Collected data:
----

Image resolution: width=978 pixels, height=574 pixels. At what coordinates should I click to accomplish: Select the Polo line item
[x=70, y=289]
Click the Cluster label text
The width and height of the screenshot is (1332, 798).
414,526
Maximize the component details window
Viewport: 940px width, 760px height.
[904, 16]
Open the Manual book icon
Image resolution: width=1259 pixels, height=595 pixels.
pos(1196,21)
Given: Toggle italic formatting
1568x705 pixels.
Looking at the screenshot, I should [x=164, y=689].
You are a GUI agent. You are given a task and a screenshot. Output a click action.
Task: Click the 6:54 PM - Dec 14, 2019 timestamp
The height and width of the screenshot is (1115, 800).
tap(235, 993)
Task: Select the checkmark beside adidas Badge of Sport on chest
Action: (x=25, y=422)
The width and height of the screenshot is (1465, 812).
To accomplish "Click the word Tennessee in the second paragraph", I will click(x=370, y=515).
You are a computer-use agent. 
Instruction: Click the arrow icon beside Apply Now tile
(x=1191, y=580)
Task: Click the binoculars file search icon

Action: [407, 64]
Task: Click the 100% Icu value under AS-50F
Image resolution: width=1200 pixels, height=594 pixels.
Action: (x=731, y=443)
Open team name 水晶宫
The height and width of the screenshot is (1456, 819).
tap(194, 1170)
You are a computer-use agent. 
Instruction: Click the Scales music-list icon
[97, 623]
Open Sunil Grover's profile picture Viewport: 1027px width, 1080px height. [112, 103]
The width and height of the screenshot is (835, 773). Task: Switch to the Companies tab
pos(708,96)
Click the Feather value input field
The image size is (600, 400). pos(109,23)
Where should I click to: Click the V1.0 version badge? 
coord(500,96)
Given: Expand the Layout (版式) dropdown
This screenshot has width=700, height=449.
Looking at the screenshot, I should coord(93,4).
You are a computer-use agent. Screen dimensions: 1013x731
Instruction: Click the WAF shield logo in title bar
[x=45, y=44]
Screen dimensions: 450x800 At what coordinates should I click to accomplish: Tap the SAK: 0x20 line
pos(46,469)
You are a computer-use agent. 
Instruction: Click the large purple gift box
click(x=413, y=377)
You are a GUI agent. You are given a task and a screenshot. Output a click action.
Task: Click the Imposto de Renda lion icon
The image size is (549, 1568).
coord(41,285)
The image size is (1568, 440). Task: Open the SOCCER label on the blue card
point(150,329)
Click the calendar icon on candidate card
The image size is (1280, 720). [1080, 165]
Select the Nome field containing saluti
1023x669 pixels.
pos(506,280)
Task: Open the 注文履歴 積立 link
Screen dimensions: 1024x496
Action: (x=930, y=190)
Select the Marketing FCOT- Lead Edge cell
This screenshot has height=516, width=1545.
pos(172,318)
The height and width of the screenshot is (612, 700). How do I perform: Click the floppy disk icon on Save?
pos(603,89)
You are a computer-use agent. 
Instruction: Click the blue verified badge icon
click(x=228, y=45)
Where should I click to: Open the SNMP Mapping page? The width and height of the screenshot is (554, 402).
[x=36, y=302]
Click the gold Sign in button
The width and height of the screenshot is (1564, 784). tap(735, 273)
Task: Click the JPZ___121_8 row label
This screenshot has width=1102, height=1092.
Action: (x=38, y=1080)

----

▸ **WHAT YOU ARE ASKED TO DO**
Set down exactly the lines from the one that contains "Where should I click to: Open" to the final line above, both included, and nothing more.

▸ **EXPECTED OUTPUT**
Where should I click to: Open the SNMP Mapping page? The width and height of the screenshot is (554, 402).
[x=36, y=302]
Click the gold Sign in button
The width and height of the screenshot is (1564, 784). tap(735, 273)
Task: Click the JPZ___121_8 row label
This screenshot has width=1102, height=1092.
Action: (x=38, y=1080)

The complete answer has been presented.